DAO prepress abstract  -  DOI: https://doi.org/10.3354/dao03181

Investigating sea grass in Toxoplasma gondii transmission in Florida (Trichechus manatus latirostris) and Antillean (T. m. manatus) manatees

Heidi M. Wyrosdick*, Richard Gerhold, Chunlei Su, Antonio A. Mignucci-Giannoni, Robert K. Bonde, Alycia Chapman, Carla I. Rivera-PĂ©rez, Jessica Martinez, Debra L. Miller

*Email: hwyrosdi@utk.edu

ABSTRACT: Toxoplasma gondii is a feline protozoan reported to cause morbidity and mortality in manatees and other marine mammals. Given their herbivorous nature, ingestion of oocysts from contaminated water or seagrass is presumed to be the primary mode of infection for manatees. The objectives of this study were to investigate oocyst contamination of seagrass beds in Puerto Rico and determine the seroprevalence of T. gondii in Antillean (Trichechus manatus manatus) and Florida (T. m. latirostris) manatees.
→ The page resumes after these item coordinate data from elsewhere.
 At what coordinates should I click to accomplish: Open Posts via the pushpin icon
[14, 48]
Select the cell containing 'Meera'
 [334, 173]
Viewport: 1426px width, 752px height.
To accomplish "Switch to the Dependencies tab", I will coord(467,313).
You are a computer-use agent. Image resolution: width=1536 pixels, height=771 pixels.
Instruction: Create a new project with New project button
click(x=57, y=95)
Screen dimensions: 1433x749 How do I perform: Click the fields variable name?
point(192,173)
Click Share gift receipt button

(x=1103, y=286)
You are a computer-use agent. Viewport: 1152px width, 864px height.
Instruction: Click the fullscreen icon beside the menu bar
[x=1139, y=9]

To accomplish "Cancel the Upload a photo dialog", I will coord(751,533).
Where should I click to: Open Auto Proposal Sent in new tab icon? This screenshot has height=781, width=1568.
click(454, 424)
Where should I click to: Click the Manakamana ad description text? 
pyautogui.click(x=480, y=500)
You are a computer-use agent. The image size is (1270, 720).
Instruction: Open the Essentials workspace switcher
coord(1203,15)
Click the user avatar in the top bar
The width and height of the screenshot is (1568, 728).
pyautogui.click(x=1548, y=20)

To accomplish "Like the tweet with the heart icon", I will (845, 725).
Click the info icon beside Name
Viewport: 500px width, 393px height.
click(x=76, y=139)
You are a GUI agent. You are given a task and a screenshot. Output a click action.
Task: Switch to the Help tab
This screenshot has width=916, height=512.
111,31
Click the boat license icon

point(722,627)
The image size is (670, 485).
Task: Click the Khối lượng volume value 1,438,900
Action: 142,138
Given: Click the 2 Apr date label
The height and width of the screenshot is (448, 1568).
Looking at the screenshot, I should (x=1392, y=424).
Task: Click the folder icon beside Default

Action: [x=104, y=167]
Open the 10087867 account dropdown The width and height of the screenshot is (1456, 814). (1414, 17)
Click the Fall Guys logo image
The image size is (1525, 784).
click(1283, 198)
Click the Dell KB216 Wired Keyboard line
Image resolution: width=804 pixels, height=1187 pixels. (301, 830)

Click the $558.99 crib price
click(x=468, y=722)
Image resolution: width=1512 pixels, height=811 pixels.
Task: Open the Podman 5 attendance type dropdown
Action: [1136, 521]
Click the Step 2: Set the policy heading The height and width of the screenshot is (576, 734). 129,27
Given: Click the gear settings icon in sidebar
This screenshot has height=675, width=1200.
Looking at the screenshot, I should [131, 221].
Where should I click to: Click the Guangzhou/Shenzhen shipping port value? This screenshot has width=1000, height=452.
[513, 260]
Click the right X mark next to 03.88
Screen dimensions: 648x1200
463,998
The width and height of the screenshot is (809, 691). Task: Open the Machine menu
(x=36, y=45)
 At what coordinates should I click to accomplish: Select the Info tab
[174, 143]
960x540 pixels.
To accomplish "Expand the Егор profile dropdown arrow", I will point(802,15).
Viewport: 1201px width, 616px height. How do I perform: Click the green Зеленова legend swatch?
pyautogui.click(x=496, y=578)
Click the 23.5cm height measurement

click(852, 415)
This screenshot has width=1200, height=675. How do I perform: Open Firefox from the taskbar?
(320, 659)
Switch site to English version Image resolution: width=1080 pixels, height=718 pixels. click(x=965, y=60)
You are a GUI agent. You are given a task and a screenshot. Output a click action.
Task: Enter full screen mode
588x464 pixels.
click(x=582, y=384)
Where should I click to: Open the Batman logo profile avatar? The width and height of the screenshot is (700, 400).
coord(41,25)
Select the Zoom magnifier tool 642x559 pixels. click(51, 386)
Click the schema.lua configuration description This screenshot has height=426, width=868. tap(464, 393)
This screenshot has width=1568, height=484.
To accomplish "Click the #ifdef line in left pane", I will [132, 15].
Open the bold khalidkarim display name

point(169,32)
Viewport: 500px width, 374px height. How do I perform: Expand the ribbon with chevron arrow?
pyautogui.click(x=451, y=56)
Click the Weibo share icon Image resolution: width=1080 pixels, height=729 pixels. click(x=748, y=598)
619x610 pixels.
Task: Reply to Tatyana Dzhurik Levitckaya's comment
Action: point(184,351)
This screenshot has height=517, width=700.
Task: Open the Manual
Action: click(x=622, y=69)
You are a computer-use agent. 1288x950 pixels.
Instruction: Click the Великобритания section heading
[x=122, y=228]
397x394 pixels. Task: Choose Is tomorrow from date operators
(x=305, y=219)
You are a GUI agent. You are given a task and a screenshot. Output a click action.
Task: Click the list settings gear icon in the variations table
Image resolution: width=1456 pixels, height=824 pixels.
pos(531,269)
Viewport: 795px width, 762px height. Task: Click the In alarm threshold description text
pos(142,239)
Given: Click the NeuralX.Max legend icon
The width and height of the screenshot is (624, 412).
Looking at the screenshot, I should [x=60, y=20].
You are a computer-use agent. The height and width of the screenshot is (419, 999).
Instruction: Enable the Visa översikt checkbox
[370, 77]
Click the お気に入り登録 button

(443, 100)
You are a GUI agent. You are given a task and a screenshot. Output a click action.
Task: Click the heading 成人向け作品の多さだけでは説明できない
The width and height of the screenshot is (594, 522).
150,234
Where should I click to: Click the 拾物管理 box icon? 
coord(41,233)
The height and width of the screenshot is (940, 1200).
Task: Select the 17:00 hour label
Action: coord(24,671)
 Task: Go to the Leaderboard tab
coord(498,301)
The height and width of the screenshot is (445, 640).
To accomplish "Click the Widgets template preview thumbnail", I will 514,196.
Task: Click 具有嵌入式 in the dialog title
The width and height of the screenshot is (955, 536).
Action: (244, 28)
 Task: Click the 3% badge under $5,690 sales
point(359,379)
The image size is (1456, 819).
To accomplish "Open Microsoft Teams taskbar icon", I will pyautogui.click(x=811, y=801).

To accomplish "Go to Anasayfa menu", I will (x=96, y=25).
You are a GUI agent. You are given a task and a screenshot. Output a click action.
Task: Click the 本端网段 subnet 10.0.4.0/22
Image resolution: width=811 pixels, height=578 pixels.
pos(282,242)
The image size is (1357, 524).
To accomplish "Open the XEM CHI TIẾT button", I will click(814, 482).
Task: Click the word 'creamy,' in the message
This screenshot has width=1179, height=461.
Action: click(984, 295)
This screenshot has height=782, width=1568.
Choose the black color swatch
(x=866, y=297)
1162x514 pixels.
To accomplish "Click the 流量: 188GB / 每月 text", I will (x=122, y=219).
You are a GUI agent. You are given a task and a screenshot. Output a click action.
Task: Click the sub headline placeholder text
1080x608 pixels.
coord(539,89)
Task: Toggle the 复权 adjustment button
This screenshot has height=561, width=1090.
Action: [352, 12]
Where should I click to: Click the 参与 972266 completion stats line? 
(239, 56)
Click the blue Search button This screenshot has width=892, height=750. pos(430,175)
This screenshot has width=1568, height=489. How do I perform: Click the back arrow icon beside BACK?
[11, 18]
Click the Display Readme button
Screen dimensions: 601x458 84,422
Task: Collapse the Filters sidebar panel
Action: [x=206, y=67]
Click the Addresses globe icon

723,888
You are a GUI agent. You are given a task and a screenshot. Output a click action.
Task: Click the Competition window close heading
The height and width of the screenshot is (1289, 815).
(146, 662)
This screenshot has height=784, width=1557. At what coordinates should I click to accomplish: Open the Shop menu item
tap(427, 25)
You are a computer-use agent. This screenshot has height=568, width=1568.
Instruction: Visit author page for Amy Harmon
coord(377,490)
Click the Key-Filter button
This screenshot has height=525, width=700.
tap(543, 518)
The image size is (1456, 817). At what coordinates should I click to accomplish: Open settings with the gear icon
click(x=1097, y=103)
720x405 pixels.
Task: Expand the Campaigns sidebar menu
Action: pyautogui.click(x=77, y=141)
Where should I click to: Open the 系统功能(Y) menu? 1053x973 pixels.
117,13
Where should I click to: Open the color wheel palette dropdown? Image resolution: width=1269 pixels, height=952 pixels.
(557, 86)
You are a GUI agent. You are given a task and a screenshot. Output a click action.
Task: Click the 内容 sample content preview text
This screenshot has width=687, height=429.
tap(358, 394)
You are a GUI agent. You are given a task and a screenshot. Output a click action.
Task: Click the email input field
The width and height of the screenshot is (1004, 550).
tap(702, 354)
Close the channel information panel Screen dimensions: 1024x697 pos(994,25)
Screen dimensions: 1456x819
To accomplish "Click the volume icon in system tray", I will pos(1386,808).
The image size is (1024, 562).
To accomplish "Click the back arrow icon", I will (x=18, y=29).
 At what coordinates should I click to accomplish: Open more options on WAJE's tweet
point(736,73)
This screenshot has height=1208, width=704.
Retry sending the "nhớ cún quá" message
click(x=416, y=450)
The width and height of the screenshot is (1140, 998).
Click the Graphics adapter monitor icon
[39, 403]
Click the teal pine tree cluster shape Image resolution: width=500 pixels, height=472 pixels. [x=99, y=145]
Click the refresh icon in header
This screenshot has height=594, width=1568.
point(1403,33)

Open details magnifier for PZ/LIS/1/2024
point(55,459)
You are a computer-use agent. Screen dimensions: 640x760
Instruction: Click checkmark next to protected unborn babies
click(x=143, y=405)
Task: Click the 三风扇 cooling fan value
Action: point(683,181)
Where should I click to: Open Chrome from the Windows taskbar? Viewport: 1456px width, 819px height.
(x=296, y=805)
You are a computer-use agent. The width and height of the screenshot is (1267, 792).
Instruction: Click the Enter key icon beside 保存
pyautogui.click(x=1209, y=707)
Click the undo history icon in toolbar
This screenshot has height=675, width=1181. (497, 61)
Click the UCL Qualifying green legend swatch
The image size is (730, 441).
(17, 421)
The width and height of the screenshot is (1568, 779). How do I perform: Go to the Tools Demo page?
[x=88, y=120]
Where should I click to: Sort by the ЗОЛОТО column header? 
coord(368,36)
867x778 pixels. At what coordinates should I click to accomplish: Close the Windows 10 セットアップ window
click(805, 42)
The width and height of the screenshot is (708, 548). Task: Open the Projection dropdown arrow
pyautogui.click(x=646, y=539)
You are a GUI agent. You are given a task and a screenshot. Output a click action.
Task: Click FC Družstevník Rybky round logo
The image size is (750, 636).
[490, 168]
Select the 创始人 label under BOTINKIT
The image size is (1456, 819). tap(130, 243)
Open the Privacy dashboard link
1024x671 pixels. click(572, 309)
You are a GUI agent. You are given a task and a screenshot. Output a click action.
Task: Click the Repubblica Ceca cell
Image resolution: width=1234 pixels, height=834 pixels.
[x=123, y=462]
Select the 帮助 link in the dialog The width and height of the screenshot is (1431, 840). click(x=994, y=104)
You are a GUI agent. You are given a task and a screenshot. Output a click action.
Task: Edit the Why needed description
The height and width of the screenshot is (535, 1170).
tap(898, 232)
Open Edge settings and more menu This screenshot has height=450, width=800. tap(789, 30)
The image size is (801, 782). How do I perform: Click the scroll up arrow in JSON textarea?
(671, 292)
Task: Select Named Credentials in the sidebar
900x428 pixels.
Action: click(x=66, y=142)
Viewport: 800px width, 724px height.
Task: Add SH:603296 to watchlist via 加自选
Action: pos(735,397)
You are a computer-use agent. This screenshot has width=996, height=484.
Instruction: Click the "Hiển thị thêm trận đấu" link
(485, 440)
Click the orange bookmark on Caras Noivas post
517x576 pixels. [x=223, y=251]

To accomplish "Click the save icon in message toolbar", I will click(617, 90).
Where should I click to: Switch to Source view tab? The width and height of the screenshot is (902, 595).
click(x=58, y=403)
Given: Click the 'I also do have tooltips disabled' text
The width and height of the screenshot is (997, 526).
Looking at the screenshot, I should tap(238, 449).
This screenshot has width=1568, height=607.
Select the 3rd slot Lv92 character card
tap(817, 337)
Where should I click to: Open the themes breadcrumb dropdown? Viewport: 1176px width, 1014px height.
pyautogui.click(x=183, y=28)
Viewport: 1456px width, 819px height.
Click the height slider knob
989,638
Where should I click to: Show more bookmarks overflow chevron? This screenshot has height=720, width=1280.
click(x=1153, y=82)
Sera or plasma from Antillean (n=5) and Florida (n=351) manatees were tested for T. gondii antibodies using the modified agglutination test (MAT). No T. gondii DNA was detected via PCR in seagrass samples (n=33) collected from Puerto Rico. Seroprevalence was 0%, suggesting a lower prevalence of T. gondii in these manatee populations than previously reported. This was the first study to investigate the oocyst contamination of the manatee diet and similar studies are important to understanding the epidemiology of T. gondii to herbivorous marine mammals.